Il Bingo è una tombola particolare che metterà in palio pure posti di lavoro e stipendi cioè chances di vita. Durata dei contratti e retribuzioni – almeno per direttori di sala, direttori di gioco, cassieri, assistenti ai tavoli – si annunciano appetibili. La “tombola all’inglese", che in sale da 300 a 600 metri quadri con tavoli per i giocatori, macchinari donde estrarre i numeri, bar, giochi d’azzardo elettronici collaterali e merchandising in vendita, in autunno consentirà l’apertura a Roma di 30 locali concessionari dei Monopoli ed una ripresa dei miseri dati dell’occupazione giovanile in città. Secondo le previsioni di società di consulenza e assistenza tecnica, di formazione professionale e selezione del personale sulle potenzialità occupazionali di questo settore, qui a Roma le 107 cordate in lizza per le 30 concessioni cittadine promettono un migliaio di posti.
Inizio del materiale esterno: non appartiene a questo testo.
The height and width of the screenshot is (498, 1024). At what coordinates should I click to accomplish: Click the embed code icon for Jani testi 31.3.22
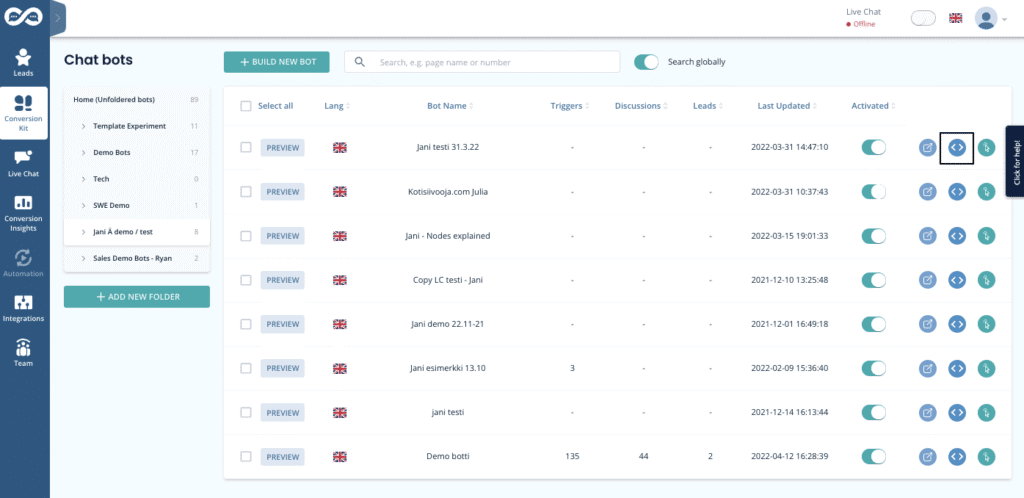(x=957, y=147)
Almeno sono queste le stime di “Obiettivo lavoro", una società di fornitura di lavoro interinale (a tempo), che ha preso così sul serio tali potenzialità, da aver attivato un ufficio specifico, corsi (gratuiti) di selezione e formazione del personale, una collaborazione (insieme alle società cugine “Ali" e “Lavoro Temporaneo") con “Formula Bingo": società di servizi creata da Confcommercio e Confesercenti per la gestione di sale Bingo, che a livello nazionale rappresenta 401 aziende concorrenti su 1348. Ieri il suo vicepresidente Luciano Consoli ha sollecitato ai Monopoli di Stato «tempi certi per l’assegnazione delle sale e l’inizio attività».
L’attesa, a Roma, è fortissima. «Stiamo formando gratuitamente 800 persone da 18 a 45 anni qui a Roma – dice Massimo Cabiati, responsabile del settore Bingo di “Obiettivo lavoro" – per le figure professionali necessarie alle “tombole all’inglese". E la massiccia risposta degli allievi mostra che in città è fortissima l’aspettativa per queste occasioni lavorative».
Non è ancora stato deciso con esattezza l’inquadramento contrattuale dei lavoratori che verosimilmente dal prossimo autunno prenderanno servizio in sale Bingo – a Roma ex locali di cinema, di ex discoteche, di ex sale giochi – con assunzioni magari temporanee (all’inizio), ma trasparenti. «Ci sono tratttative in atto per questo – dice Cabiati – e sicuramente la necessaria flessibilità contrattuale sarà inserita in un quadro di norme e di garanzie».
«Di certo – aggiunge Luigi Scardaone, da segretario della Uil-Tucs a Roma e Lazio – il contratto applicato sarà quello del commercio e turismo. Ma non sono sicuro che la flessibilità di queste nuova occupazione sarà controllabile a livello sindacale». Quanto alle prospettive degli aspiranti speaker, direttori di sala, direttori di gioco, assistenti ai tavoli (le mansioni non meramente esecutive), il presidente della Confesercenti romana, Antonio Nori, parla di stipendi «fino a 5 milioni al mese una volta stabilizzati. Se le attività collaterali alla tombola produrranno i profitti adeguati – dice Nori – il Bingo può rilanciare l’occupazione giovanile a Roma. Servirà infatti anche personale non qualificato: addetti alle ammissioni, alla sicurezza, camerieri, hostess: ovviamente a livelli retributivi più bassi». Più precisamente, «l’ipotesi che stiamo seguendo – afferma Cabiati – prevede contratti iniziali di 18 mesi, con solide possibilità di successiva conferma e anche di assunzione in pianta stabile».
Appaiono dunque così positive le prospettive occupazionali degli aspiranti “Bingo boys" romani, che tutta una serie di (più o meno serie) società di selezione e formazione del personale da mesi inonda Internet, quotidiani e riviste che pubblicano annunci di lavoro, con offerte di corsi formativi a cifre cospicue (da poche centinaia di migliaia di lire a un paio di milioni) per aspiranti lavoratori in sale Bingo. «Bisogna andar cauti con certe offerte – avverte però Michele Caropreso che, da direttore della rivista specializzata romana “Lavorare", annusa annunci poco seri di prim’acchito -: non sempre la partecipazione a certi corsi e i relativi attestati garantiscono l’assunzione: nelle sale Bingo come in altri settori. Per il personale delle “tombole all’inglese" si leggono ad esempio annunci di corsi formativi con un numero verde a chiamata gratuita che non dà segni di vita. Attenzione quindi a non “capitombolare" in corsi a pagamento, che prima promettono mari e monti e poi si rivelano inutili».